Dataset items:
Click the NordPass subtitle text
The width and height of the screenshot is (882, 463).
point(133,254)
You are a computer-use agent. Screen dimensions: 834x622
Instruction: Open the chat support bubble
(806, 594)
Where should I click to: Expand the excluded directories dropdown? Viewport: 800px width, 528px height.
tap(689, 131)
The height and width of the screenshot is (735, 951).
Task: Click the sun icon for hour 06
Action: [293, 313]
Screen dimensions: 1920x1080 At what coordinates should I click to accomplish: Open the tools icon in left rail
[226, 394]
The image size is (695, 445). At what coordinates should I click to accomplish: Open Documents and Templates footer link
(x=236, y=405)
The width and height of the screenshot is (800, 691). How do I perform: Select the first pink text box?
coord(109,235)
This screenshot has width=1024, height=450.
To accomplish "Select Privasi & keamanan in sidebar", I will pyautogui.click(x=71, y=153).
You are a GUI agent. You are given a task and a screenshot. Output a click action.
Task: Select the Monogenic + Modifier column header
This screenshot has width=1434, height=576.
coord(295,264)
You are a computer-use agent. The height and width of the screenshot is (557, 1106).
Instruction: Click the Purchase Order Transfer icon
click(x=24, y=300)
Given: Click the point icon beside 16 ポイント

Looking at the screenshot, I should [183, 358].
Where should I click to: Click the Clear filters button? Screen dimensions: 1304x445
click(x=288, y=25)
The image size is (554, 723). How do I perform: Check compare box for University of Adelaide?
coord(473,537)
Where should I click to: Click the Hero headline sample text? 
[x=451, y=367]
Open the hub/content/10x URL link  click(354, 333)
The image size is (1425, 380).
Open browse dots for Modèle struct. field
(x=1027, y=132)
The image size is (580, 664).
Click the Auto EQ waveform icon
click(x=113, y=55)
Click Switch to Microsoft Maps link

- _REQUIREMENT_: Nothing but the lines from the one with "Open the hub/content/10x" through the final line of the data belongs in the answer, and they must match exactly.

- _OUTPUT_:
Open the hub/content/10x URL link  click(354, 333)
The image size is (1425, 380).
Open browse dots for Modèle struct. field
(x=1027, y=132)
The image size is (580, 664).
Click the Auto EQ waveform icon
click(x=113, y=55)
Click Switch to Microsoft Maps link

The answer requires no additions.